▶ _Exercise_
Please output the records below in full, exactly as given, but without the images.

▶ _Source material_
━━━━━━━━━━━━━━━━

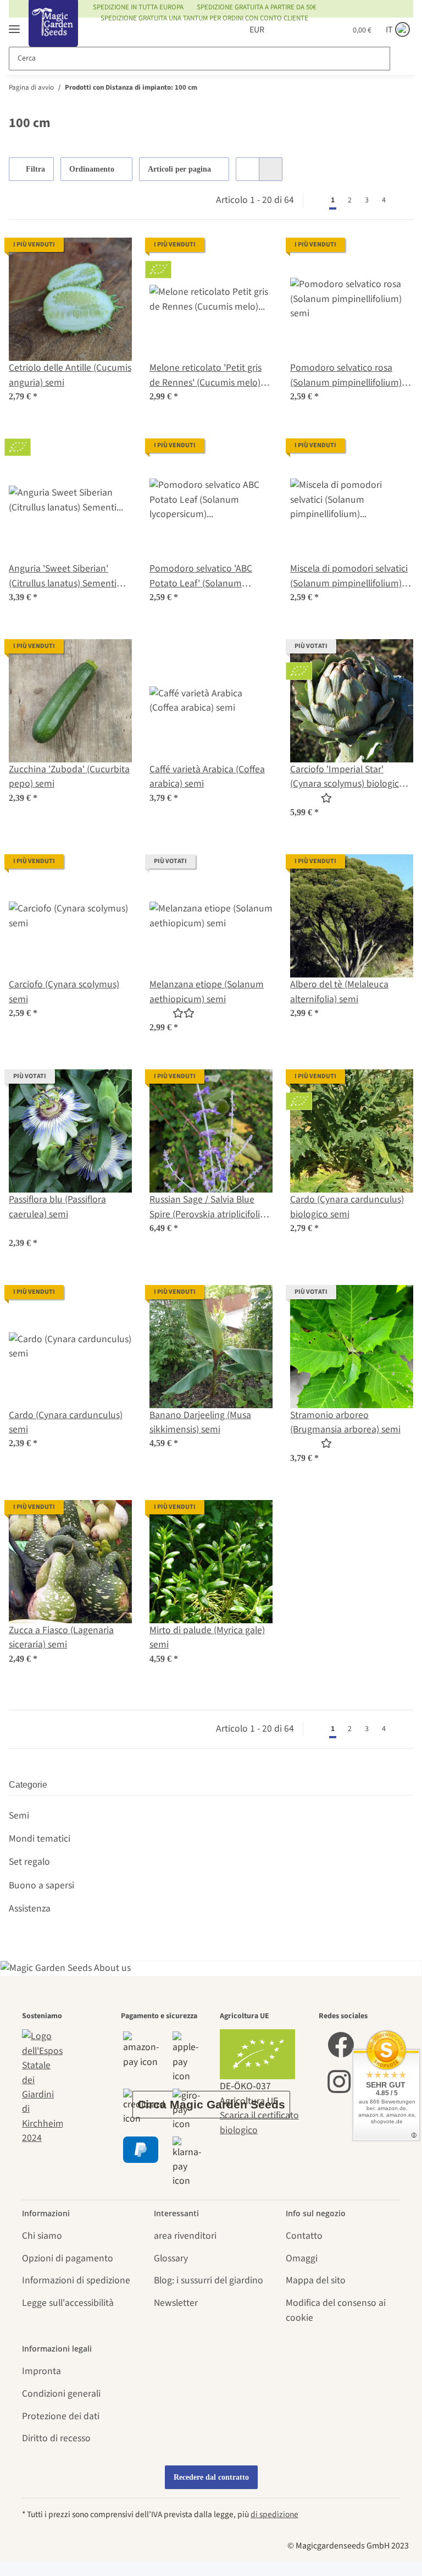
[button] (294, 30)
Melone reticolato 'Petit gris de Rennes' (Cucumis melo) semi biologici (205, 375)
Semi (19, 1815)
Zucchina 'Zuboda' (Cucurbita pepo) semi (69, 776)
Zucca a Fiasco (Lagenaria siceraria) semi (61, 1637)
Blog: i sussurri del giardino (208, 2280)
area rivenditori (185, 2236)
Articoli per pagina (179, 169)
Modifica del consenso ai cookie (336, 2310)
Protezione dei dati (60, 2416)
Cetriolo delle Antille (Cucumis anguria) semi (70, 375)
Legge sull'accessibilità (68, 2303)
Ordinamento (91, 169)
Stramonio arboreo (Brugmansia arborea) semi (345, 1422)
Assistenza (30, 1908)
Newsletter (176, 2303)
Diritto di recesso (56, 2438)
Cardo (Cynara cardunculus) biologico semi (347, 1207)
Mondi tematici (39, 1839)
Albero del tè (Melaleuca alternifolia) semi (339, 991)
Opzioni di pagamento (67, 2258)
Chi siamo (42, 2236)
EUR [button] (256, 30)
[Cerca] (401, 58)
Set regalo (29, 1862)
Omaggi (302, 2258)
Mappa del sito (316, 2280)
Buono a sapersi (41, 1885)
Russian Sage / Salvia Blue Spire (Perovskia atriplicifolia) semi (208, 1207)
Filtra (34, 169)
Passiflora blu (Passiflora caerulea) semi (57, 1207)
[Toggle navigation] (14, 24)
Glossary (171, 2258)
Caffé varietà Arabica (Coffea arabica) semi (207, 776)
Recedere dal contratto (211, 2477)
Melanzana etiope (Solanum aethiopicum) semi (206, 991)
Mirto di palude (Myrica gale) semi (207, 1637)
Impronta (41, 2371)
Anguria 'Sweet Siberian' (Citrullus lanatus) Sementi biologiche (62, 576)
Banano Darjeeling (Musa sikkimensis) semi (200, 1422)
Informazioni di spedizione (76, 2280)
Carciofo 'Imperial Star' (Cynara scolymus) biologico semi (347, 777)
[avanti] (402, 200)
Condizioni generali (61, 2394)
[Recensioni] (311, 798)
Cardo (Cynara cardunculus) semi (66, 1422)
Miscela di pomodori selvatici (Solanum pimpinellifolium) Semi (349, 576)
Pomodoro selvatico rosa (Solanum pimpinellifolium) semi (346, 375)
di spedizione (274, 2514)
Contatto (304, 2236)
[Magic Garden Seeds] (53, 34)
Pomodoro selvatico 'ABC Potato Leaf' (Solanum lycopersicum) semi (200, 576)
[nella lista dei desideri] (113, 256)
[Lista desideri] (317, 30)
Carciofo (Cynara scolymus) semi (64, 991)
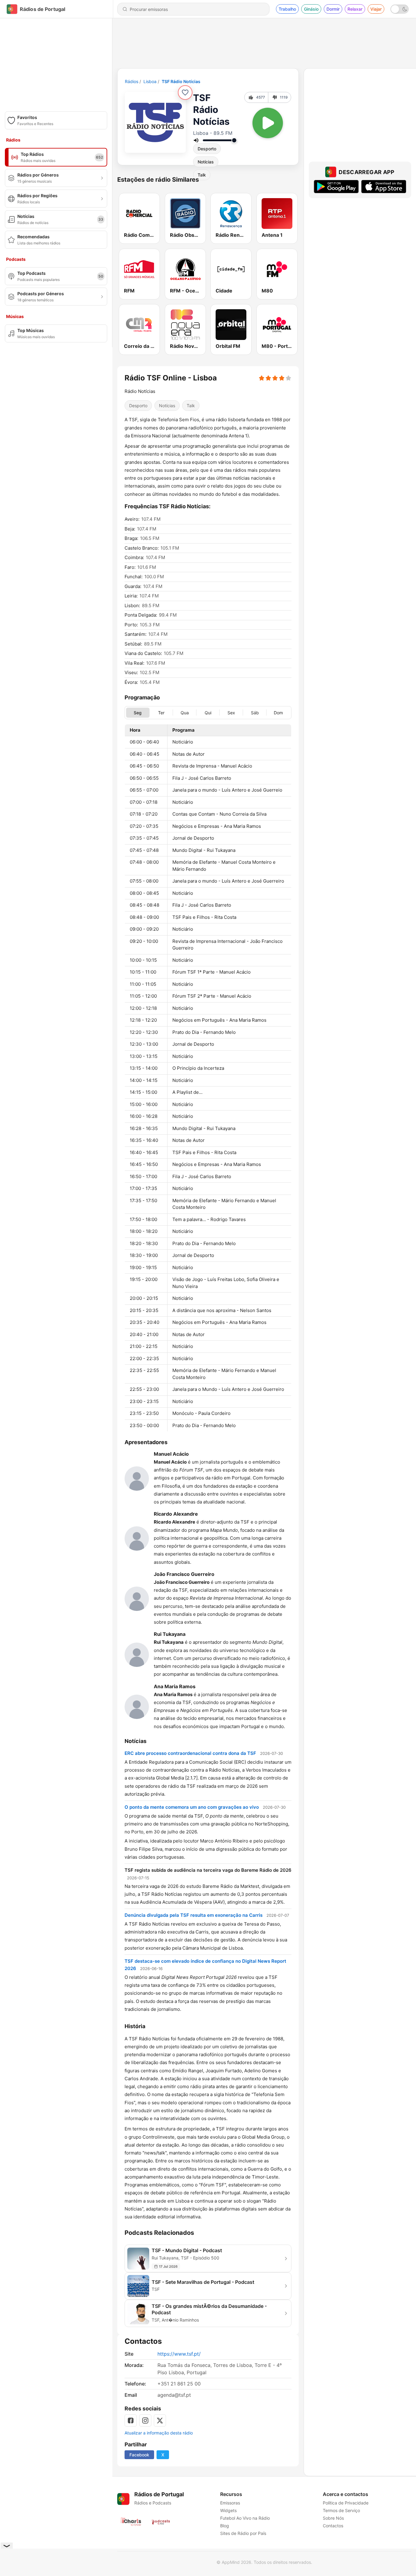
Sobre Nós (333, 2518)
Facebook (139, 2454)
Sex (231, 712)
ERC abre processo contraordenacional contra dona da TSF (190, 1753)
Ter (161, 712)
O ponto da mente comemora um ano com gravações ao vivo (192, 1807)
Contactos (333, 2525)
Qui (208, 712)
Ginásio (311, 9)
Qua (185, 712)
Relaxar (354, 9)
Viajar (376, 9)
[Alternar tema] (399, 9)
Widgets (228, 2510)
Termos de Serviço (341, 2510)
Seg (138, 712)
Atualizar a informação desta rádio (159, 2432)
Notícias (206, 161)
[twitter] (160, 2420)
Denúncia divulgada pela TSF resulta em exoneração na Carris (194, 1915)
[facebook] (131, 2420)
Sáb (255, 712)
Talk (191, 405)
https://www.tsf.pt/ (179, 2354)
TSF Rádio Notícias (181, 81)
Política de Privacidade (345, 2502)
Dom (278, 712)
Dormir (333, 9)
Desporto (207, 148)
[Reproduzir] (267, 123)
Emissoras (230, 2502)
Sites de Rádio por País (243, 2533)
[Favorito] (185, 92)
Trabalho (287, 9)
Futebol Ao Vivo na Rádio (245, 2518)
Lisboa (150, 81)
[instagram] (145, 2420)
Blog (224, 2525)
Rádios (131, 81)
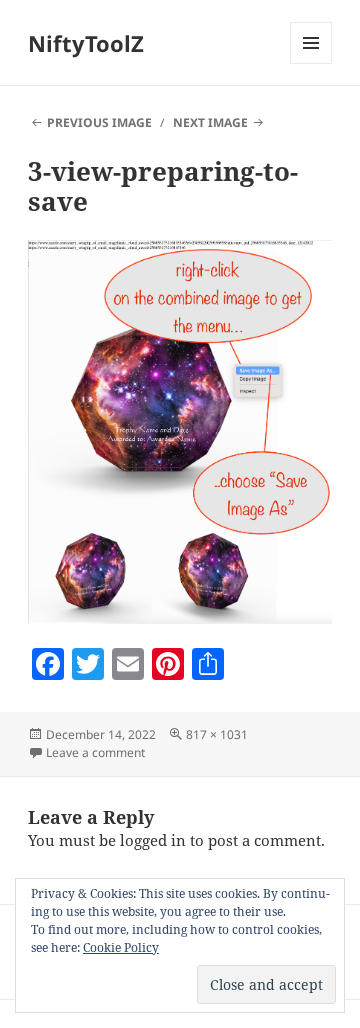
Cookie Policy (121, 947)
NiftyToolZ (86, 43)
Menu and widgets (311, 63)
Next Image (210, 122)
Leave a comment (95, 752)
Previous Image (99, 122)
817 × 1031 (217, 734)
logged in (153, 840)
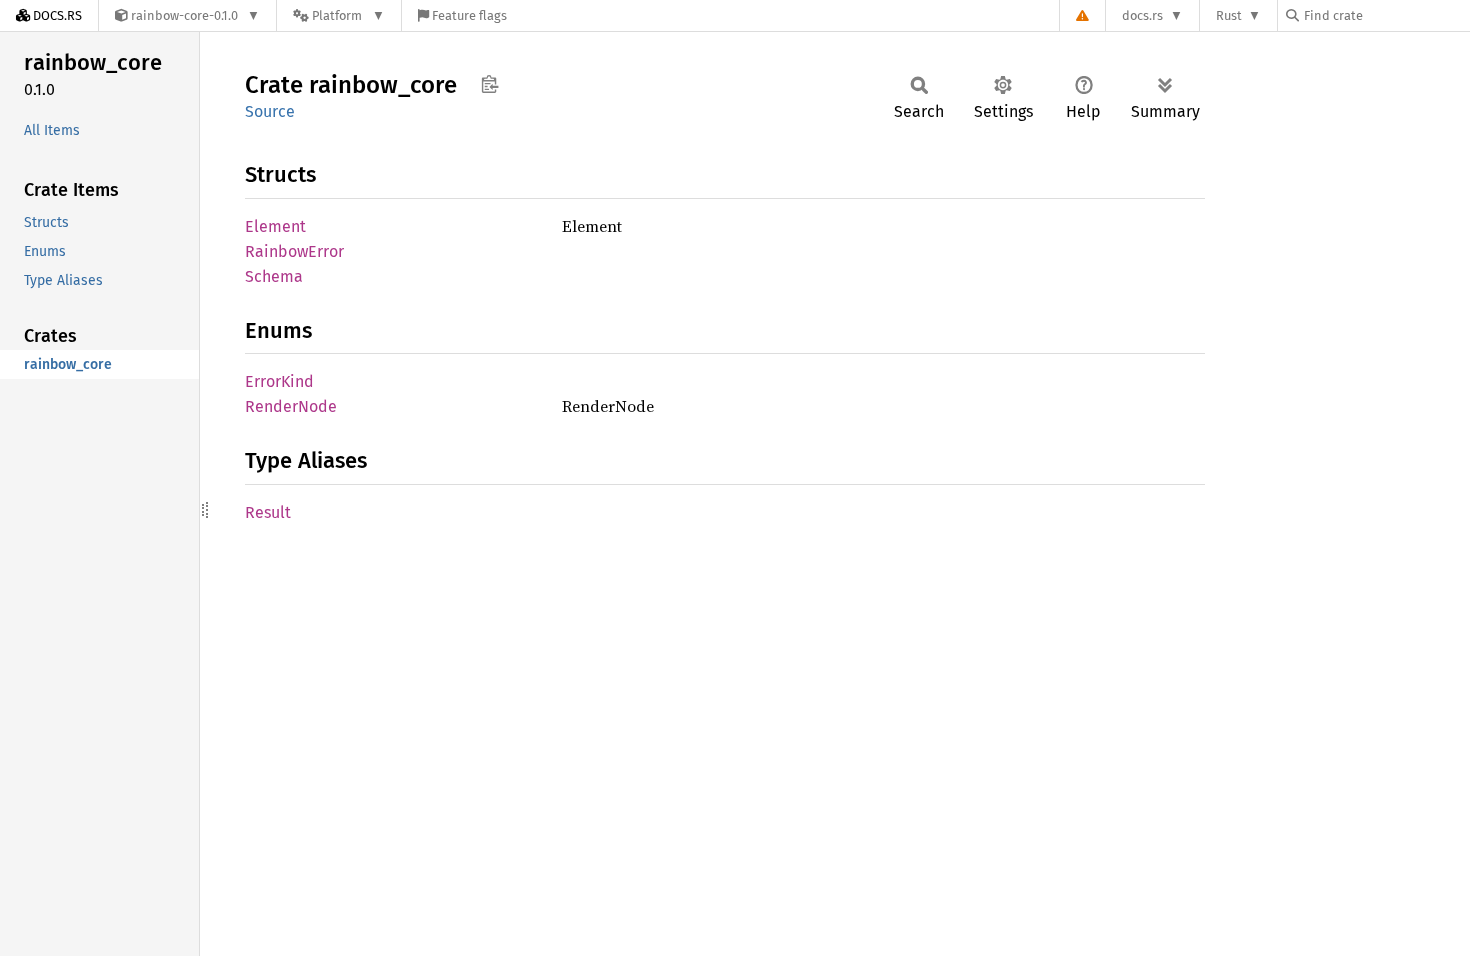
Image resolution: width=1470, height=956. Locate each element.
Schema (274, 276)
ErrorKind (279, 381)
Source (270, 111)
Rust (1229, 15)
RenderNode (291, 406)
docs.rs (1142, 15)
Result (268, 512)
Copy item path (489, 84)
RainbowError (294, 251)
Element (275, 226)
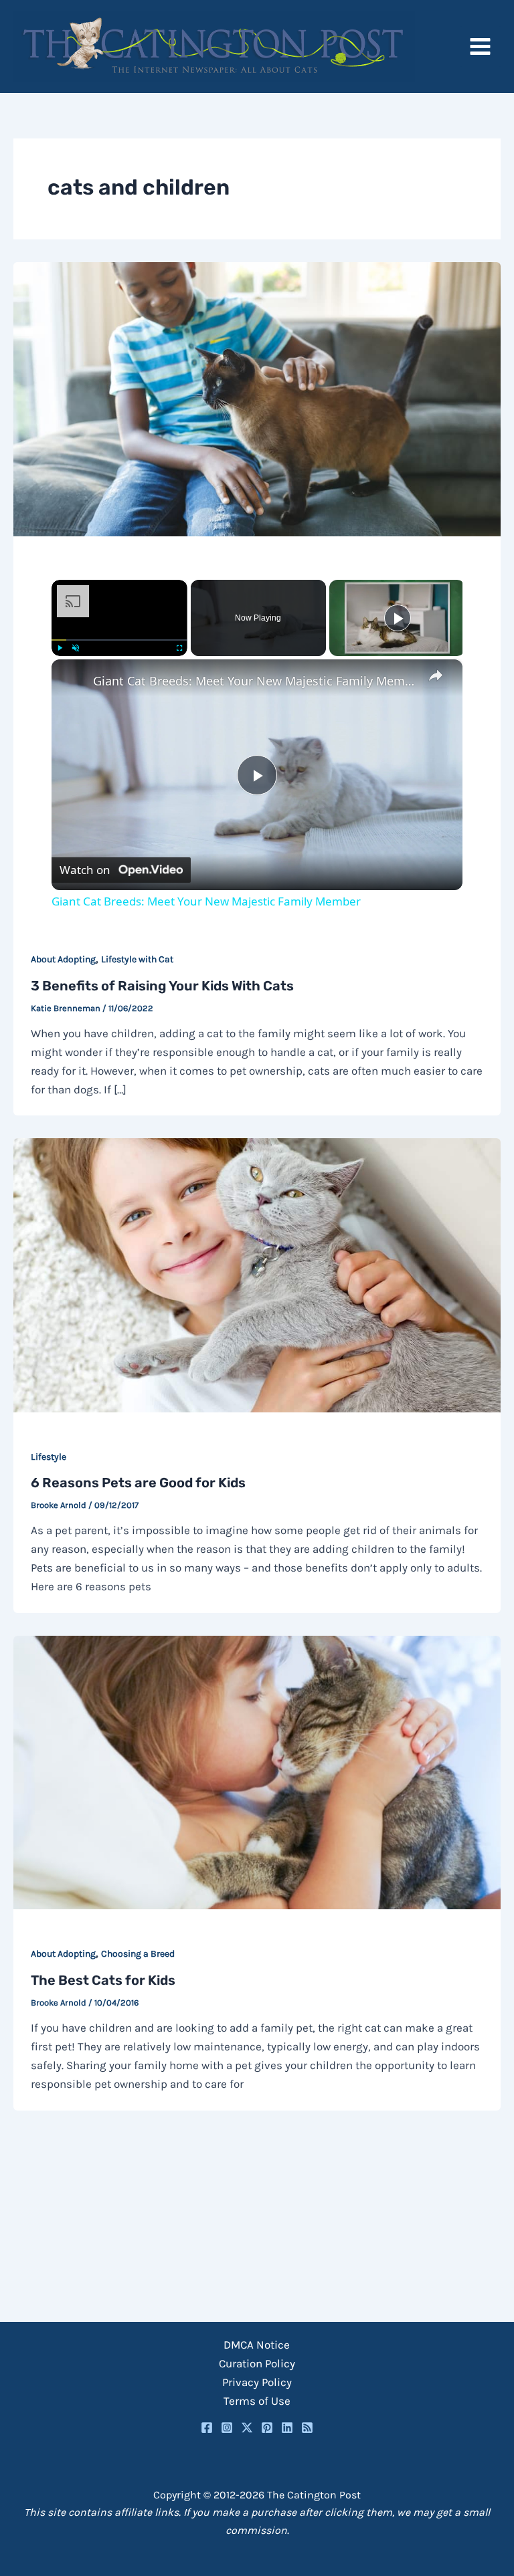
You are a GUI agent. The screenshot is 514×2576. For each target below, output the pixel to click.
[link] (73, 680)
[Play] (60, 648)
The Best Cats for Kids (103, 1980)
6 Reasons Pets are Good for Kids (138, 1483)
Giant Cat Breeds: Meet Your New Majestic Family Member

━━━━━━━━━━━━━━━━

▶ _Answer to this problem_
[button] (294, 30)
Melone reticolato 'Petit gris de Rennes' (Cucumis melo) semi biologici (205, 375)
Semi (19, 1815)
Zucchina 'Zuboda' (Cucurbita pepo) semi (69, 776)
Zucca a Fiasco (Lagenaria siceraria) semi (61, 1637)
Blog: i sussurri del giardino (208, 2280)
area rivenditori (185, 2236)
Articoli per pagina (179, 169)
Modifica del consenso ai cookie (336, 2310)
Protezione dei dati (60, 2416)
Cetriolo delle Antille (Cucumis anguria) semi (70, 375)
Legge sull'accessibilità (68, 2303)
Ordinamento (91, 169)
Stramonio arboreo (Brugmansia arborea) semi (345, 1422)
Assistenza (30, 1908)
Newsletter (176, 2303)
Diritto di recesso (56, 2438)
Cardo (Cynara cardunculus) biologico semi (347, 1207)
Mondi tematici (39, 1839)
Albero del tè (Melaleuca alternifolia) semi (339, 991)
Opzioni di pagamento (67, 2258)
Chi siamo (42, 2236)
EUR [button] (256, 30)
[Cerca] (401, 58)
Set regalo (29, 1862)
Omaggi (302, 2258)
Mappa del sito (316, 2280)
Buono a sapersi (41, 1885)
Russian Sage / Salvia Blue Spire (Perovskia atriplicifolia) semi (208, 1207)
Filtra (34, 169)
Passiflora blu (Passiflora caerulea) semi (57, 1207)
[Toggle navigation] (14, 24)
Glossary (171, 2258)
Caffé varietà Arabica (Coffea arabica) semi (207, 776)
Recedere dal contratto (211, 2477)
Melanzana etiope (Solanum aethiopicum) semi (206, 991)
Mirto di palude (Myrica gale) semi (207, 1637)
Impronta (41, 2371)
Anguria 'Sweet Siberian' (Citrullus lanatus) Sementi biologiche (62, 576)
Banano Darjeeling (Musa sikkimensis) semi (200, 1422)
Informazioni di spedizione (76, 2280)
Carciofo 'Imperial Star' (Cynara scolymus) biologico semi (347, 777)
[avanti] (402, 200)
Condizioni generali (61, 2394)
[Recensioni] (311, 798)
Cardo (Cynara cardunculus) semi (66, 1422)
Miscela di pomodori selvatici (Solanum pimpinellifolium) Semi (349, 576)
Pomodoro selvatico rosa (Solanum pimpinellifolium) semi (346, 375)
di spedizione (274, 2514)
Contatto (304, 2236)
[Magic Garden Seeds] (53, 34)
Pomodoro selvatico 'ABC Potato Leaf' (Solanum lycopersicum) semi (200, 576)
[nella lista dei desideri] (113, 256)
[Lista desideri] (317, 30)
Carciofo (Cynara scolymus) semi (64, 991)
Sobre Nós (333, 2518)
Facebook (139, 2454)
Sex (231, 712)
ERC abre processo contraordenacional contra dona da TSF (190, 1753)
Ter (161, 712)
O ponto da mente comemora um ano com gravações ao vivo (192, 1807)
Contactos (333, 2525)
Qui (208, 712)
Ginásio (311, 9)
Qua (185, 712)
Relaxar (354, 9)
Viajar (376, 9)
[Alternar tema] (399, 9)
Widgets (228, 2510)
Termos de Serviço (341, 2510)
Seg (138, 712)
Atualizar a informação desta rádio (159, 2432)
Notícias (206, 161)
[twitter] (160, 2420)
Denúncia divulgada pela TSF resulta em exoneração na Carris (194, 1915)
[facebook] (131, 2420)
Sáb (255, 712)
Talk (191, 405)
https://www.tsf.pt/ (179, 2354)
TSF Rádio Notícias (181, 81)
Política de Privacidade (345, 2502)
Dom (278, 712)
Dormir (333, 9)
Desporto (207, 148)
[Reproduzir] (267, 123)
Emissoras (230, 2502)
Sites de Rádio por País (243, 2533)
[Favorito] (185, 92)
Trabalho (287, 9)
Futebol Ao Vivo na Rádio (245, 2518)
Lisboa (150, 81)
[instagram] (145, 2420)
Blog (224, 2525)
Rádios (131, 81)
Cookie Policy (121, 947)
NiftyToolZ (86, 43)
Menu and widgets (311, 63)
Next Image (210, 122)
Leave a comment (95, 752)
Previous Image (99, 122)
817 × 1031 (217, 734)
logged in (153, 840)
Image resolution: width=1470, height=956. Locate each element.
Schema (274, 276)
ErrorKind (279, 381)
Source (270, 111)
Rust (1229, 15)
RenderNode (291, 406)
docs.rs (1142, 15)
Result (268, 512)
Copy item path (489, 84)
RainbowError (294, 251)
Element (275, 226)
You are a GUI agent. The screenshot is 514×2576. For each target below, output the pixel to click.
[link] (73, 680)
[Play] (60, 648)
The Best Cats for Kids (103, 1980)
6 Reasons Pets are Good for Kids (138, 1483)
Giant Cat Breeds: Meet Your New Majestic Family Member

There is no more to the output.